映画ライター・福本ジローによる、ハリウッドの大作から日本映画の小品までスポットを当てる新作映画専門批評サイト。

小野寺の弟・小野寺の姉

otello2014-10-28

小野寺の弟・小野寺の姉

監督 西田征史
出演 向井理/片桐はいり/山本美月/ムロツヨシ/麻生久美子/大森南朋/及川光博
ナンバー 251
批評 ネタばれ注意! 結末に触れています

都会の片隅で寄り添うように生きる姉と弟。いちばん気心の知れた存在でいちばん大切な人でもある。こんな生活が永遠に続くはずはなく、いつかは別の人生を歩まなければならないのはわかっている。だが、居心地のよさについ先延ばしにする。物語は、両親を亡くして以来ずっと2人で暮らしている姉弟に巡ってきた新たな出会いと顛末を追う。自分の未来を諦めて弟に幸せになってもらいたい姉、恋よりも姉を優先してしまう弟。お互いが負い目を感じ己を犠牲にする、そんなちぐはぐでぎこちない愛情がおかしくも愛おしい。心の中では号泣しているのに無理に笑顔を作る姉を恐ろしく複雑な表情で片桐はいりが怪演、プライドは高いが自己評価は低い中年女の情念を魁偉な容貌で迫力たっぷりに再現していた。
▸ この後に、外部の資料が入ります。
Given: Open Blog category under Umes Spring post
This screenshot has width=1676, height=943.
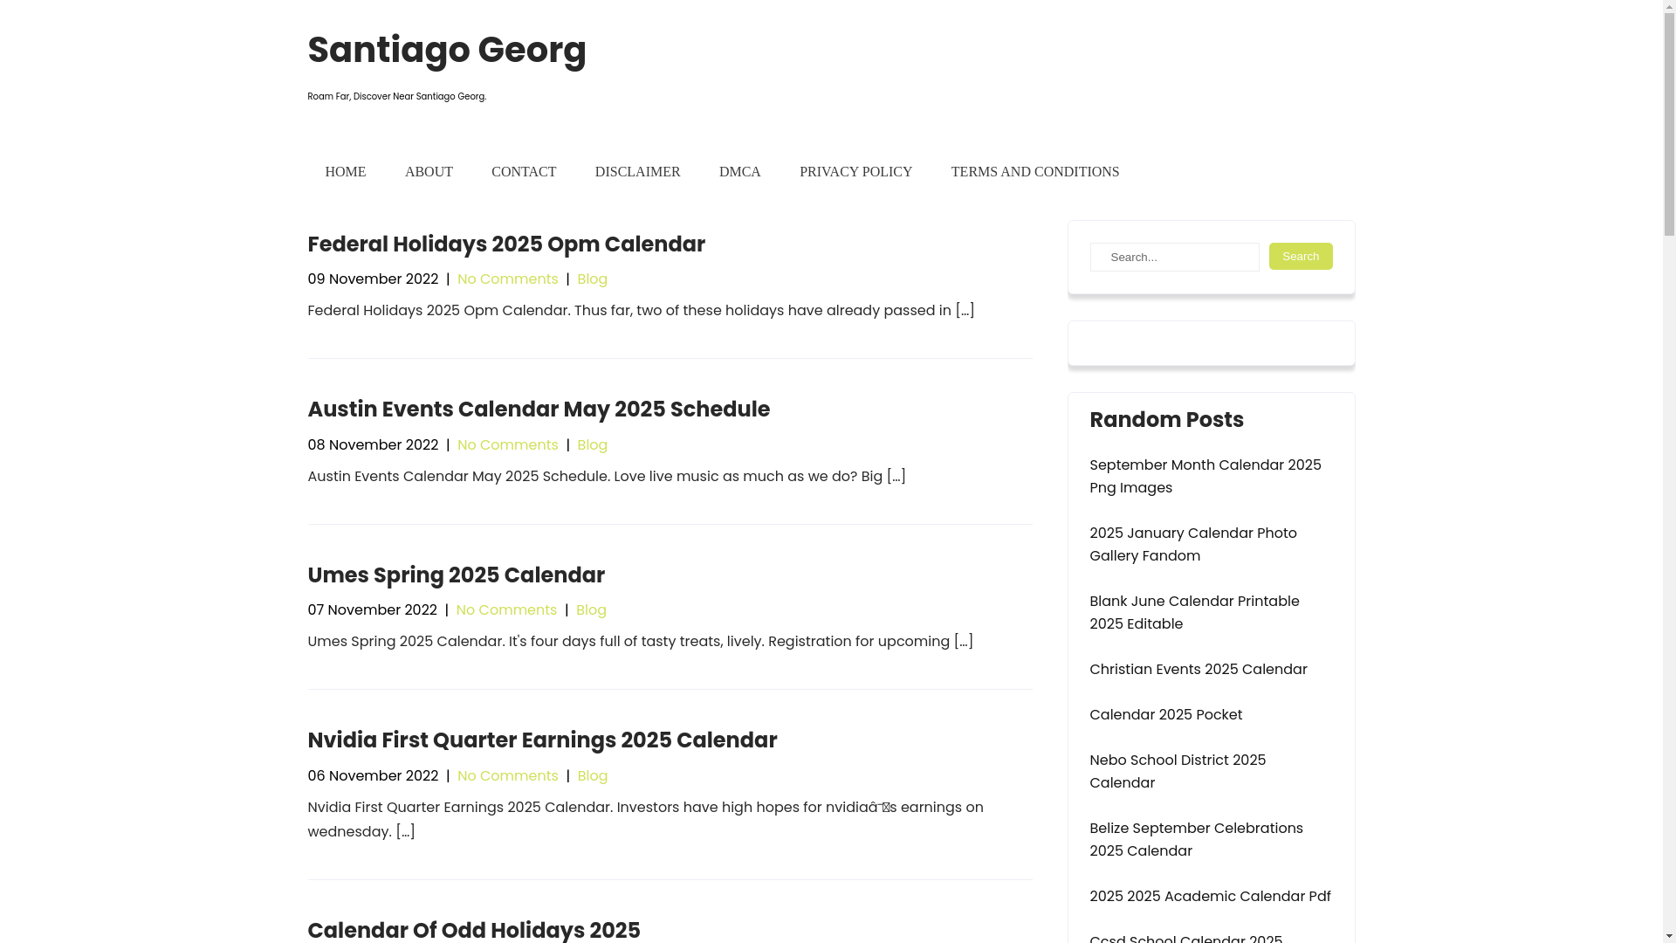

40歳になるより子は33歳の弟・進と小さな一軒家に住んでいる。ある日、進は誤配手紙を届けた先で出合った絵本作家の薫と再会し、香りについての相談を受ける。それを知ったより子は進と薫の関係を発展させようと画策する。

多少くたびれてはいるが仲の良い夫婦にも見えるより子と進。かつて恋人に二者択一を迫られた末フラれた経験のある進は薫に対しなかなか積極的になれない。一方のより子は中学時代に好きな男子と別れて以後、異性との接触は勤務先に来る営業マンのみ。恋愛偏差値が最低ランクの姉弟のもどかしいまでの不器用さがオーバーアクション気味に描かれる。ところが、欠けた前歯の真実が語られて以降は、より子と進の相手を慮る気持ちが彼ら自身を縛っていたことが明らかになる。他人が決して割り込めない固い絆が恋のチャンスを奪っている。その殻を破る勇気を持った時、2人の運命が動き出す。

◆ネタばれ注意! 以下 結末に触れています◆

結局、進が探し求めていた「ありがとうの香り」はより子からしか漂ってこなかった。2人だけで完結した世界、これでいいのだろうか。やっぱりこれでいいのだ、彼らが納得しているならば。。。